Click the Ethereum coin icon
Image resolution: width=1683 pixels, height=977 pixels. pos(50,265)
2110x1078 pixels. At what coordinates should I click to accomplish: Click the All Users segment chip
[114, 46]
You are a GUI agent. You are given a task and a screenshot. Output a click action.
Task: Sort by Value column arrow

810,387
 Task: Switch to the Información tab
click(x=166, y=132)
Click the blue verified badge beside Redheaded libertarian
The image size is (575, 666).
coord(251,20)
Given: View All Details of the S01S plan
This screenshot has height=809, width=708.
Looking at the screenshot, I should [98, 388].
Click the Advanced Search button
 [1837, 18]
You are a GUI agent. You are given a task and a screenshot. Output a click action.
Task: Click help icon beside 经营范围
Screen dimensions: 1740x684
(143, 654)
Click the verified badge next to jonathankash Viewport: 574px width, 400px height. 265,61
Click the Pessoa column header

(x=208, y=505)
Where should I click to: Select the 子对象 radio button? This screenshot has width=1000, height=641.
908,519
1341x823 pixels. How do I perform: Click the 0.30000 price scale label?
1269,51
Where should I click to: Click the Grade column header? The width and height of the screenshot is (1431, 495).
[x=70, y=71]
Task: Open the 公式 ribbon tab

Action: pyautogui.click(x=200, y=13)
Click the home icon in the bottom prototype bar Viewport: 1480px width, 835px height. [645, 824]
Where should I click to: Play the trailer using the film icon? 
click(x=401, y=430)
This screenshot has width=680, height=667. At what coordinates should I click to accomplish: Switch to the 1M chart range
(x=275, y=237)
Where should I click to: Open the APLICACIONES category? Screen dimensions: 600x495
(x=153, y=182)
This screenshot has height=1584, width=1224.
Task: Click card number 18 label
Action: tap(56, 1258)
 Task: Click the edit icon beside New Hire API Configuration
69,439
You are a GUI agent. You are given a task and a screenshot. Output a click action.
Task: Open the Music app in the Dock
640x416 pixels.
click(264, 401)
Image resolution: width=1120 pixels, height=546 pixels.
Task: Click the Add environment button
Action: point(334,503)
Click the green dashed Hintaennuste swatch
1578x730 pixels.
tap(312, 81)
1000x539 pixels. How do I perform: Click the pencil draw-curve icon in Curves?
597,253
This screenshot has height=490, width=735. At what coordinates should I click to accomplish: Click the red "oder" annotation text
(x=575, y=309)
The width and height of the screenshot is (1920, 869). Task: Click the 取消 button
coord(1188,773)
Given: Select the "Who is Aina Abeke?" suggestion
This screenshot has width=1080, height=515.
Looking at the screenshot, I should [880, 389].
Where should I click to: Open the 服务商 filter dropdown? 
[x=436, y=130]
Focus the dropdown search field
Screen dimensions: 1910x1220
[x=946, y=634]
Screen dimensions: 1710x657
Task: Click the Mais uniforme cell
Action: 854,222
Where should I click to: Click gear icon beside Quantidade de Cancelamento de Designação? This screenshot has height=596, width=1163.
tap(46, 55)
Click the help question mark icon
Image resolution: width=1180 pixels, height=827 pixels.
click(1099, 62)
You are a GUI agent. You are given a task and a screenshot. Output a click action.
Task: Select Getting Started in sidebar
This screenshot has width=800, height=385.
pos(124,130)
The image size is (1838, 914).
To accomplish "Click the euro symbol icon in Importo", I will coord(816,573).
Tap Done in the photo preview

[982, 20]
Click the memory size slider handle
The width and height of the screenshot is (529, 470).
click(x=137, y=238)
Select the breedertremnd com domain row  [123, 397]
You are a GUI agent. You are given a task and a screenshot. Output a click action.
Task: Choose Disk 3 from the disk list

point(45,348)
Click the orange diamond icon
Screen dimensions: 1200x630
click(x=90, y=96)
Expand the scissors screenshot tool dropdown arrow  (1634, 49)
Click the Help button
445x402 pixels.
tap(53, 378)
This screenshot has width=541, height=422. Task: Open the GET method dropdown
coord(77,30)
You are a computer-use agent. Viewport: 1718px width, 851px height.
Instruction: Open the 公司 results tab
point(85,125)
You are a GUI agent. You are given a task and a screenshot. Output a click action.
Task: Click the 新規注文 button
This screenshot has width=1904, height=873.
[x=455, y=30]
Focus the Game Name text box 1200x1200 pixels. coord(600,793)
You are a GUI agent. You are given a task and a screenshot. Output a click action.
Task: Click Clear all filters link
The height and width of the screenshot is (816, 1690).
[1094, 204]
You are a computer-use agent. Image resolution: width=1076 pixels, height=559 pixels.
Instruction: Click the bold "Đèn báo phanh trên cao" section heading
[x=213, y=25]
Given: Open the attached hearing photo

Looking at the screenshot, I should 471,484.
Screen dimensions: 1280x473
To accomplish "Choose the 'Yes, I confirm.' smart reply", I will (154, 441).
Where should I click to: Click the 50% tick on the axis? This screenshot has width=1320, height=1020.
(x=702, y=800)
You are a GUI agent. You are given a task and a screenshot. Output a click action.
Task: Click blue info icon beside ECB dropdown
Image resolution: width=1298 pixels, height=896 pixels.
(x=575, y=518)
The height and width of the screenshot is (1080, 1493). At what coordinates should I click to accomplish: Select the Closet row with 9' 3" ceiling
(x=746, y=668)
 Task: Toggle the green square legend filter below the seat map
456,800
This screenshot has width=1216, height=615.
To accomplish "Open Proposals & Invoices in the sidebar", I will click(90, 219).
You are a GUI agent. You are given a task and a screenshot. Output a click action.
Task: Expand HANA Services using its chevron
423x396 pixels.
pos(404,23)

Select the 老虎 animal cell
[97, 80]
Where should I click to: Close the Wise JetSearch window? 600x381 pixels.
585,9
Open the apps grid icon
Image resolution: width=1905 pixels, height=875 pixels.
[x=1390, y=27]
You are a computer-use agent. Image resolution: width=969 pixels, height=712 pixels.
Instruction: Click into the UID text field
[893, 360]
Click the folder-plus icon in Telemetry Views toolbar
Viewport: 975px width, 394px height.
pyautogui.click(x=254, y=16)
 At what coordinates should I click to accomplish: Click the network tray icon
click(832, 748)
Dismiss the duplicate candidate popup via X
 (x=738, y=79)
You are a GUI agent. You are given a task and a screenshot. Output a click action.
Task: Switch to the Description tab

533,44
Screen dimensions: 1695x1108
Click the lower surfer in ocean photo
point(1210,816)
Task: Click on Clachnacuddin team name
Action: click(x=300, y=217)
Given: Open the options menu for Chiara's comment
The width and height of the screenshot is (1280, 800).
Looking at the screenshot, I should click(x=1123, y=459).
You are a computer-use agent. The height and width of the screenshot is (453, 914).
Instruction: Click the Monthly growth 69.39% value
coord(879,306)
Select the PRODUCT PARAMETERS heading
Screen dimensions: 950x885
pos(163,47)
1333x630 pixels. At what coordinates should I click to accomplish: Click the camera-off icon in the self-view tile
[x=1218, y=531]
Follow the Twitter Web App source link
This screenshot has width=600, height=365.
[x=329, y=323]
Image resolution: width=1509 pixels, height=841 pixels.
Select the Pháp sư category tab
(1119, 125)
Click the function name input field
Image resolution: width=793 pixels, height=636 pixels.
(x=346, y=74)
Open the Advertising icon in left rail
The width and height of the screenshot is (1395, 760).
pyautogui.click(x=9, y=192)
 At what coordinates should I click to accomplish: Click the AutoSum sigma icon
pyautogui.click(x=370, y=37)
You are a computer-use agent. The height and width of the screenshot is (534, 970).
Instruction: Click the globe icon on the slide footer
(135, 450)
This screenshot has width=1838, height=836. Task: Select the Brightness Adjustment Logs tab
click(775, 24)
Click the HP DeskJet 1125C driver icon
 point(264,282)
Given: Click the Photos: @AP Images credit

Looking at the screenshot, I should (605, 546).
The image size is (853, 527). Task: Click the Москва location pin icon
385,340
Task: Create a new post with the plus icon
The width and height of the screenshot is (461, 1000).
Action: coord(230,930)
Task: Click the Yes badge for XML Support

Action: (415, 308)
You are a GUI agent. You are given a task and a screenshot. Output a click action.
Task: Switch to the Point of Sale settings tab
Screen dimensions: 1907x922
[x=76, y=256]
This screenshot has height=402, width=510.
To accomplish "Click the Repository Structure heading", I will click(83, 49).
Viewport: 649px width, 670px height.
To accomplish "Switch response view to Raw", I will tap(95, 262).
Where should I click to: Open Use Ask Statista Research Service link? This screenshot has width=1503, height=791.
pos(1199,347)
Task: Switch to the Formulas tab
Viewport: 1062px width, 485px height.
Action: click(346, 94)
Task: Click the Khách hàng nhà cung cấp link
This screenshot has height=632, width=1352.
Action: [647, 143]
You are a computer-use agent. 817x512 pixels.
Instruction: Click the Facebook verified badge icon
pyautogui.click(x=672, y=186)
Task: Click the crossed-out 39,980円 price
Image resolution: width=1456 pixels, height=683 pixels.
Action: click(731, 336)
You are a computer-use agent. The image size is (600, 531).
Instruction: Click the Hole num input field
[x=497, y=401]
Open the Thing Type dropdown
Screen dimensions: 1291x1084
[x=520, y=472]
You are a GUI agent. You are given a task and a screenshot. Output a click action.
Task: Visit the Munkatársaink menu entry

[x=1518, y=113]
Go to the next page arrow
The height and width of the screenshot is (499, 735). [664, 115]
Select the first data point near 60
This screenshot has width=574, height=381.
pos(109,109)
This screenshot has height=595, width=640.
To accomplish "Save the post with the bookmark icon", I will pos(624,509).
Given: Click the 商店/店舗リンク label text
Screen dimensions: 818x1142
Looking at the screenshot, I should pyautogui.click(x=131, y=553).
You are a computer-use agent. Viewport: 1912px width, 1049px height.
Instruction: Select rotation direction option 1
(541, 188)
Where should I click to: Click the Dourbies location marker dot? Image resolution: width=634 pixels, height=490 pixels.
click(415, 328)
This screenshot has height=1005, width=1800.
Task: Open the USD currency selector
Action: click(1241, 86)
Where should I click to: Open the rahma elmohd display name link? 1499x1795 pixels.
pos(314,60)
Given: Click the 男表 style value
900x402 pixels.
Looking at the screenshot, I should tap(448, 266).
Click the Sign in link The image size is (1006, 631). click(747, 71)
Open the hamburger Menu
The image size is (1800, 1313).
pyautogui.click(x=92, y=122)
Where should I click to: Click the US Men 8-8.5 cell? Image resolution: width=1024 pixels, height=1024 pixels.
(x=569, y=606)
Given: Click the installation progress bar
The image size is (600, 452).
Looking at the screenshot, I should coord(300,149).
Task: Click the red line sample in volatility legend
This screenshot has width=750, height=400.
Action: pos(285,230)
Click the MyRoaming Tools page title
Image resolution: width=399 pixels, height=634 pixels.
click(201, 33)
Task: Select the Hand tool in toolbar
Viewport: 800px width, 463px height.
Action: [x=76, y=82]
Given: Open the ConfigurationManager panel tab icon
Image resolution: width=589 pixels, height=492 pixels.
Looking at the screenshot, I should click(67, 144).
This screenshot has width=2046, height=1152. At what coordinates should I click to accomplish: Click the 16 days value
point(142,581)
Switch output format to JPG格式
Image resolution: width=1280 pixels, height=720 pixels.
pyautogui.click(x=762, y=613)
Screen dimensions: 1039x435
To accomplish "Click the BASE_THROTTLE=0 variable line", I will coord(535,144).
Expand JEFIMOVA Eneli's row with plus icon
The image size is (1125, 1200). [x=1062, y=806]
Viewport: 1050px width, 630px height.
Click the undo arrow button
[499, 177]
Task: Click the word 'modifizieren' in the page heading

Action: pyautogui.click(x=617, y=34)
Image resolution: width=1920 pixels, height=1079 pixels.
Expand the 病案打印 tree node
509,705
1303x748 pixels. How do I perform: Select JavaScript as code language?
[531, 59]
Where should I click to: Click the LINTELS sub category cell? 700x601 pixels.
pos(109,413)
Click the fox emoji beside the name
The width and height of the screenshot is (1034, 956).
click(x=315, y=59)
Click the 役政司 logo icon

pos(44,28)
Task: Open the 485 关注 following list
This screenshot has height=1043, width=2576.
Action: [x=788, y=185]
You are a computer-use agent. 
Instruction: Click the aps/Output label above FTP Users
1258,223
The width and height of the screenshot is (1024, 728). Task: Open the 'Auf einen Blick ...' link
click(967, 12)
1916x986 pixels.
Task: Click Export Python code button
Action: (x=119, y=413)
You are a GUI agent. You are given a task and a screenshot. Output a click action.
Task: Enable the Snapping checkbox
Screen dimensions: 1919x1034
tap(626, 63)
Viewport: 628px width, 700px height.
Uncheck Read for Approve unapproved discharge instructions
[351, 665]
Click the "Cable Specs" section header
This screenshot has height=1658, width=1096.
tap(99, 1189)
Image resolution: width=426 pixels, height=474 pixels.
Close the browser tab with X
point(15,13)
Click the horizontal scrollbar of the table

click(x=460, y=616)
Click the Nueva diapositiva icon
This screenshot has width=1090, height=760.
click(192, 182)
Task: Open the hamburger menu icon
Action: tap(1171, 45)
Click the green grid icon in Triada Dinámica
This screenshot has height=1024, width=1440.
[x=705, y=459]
---+---
- Problem statement -
Whenever the string "sidebar" shows up in a line of the entries, copy that line.

- Reply -
Task: Select Getting Started in sidebar
To accomplish "Open Proposals & Invoices in the sidebar", I will click(90, 219).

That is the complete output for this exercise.